Within the listing below, the lines to output run from the one containing "Insurance Provider* (24, 1965)" through the one containing "Patients Date of Birth*"; copy them exactly and nothing else.

----- Records shown

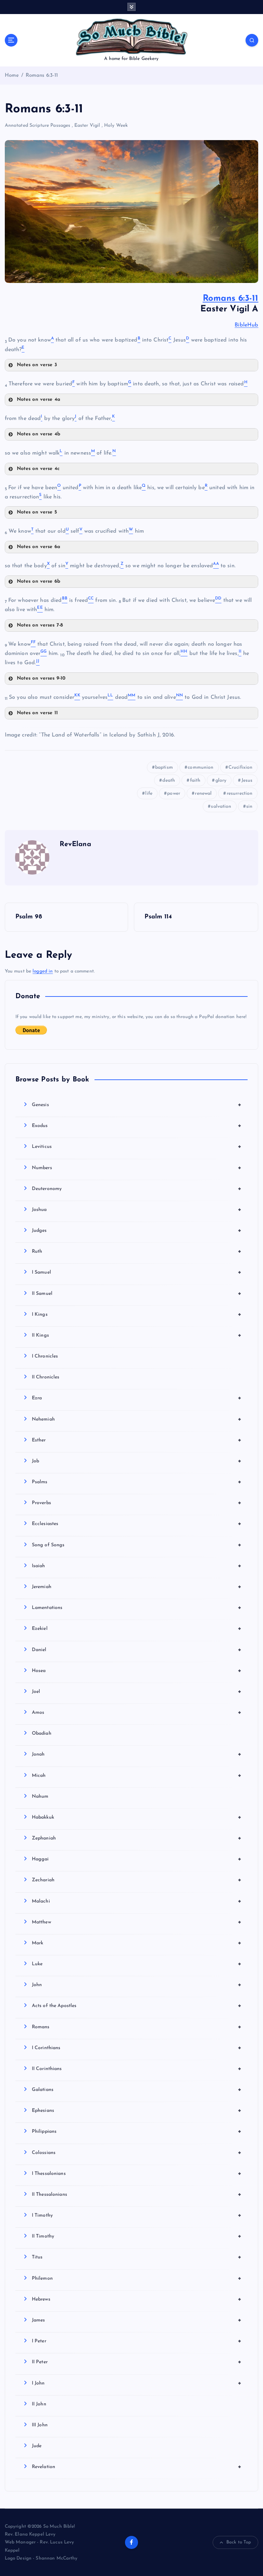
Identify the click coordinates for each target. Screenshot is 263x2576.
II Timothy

----------
----- Records shown

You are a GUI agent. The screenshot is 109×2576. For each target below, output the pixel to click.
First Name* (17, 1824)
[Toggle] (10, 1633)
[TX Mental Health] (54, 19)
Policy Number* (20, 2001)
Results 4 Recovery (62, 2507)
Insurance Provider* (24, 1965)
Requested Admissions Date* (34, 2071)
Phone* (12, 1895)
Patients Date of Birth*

----------

▶ _Exercise solution_:
Insurance Provider* (24, 1965)
Requested Admissions Date* (34, 2071)
Phone* (12, 1895)
Patients Date of Birth*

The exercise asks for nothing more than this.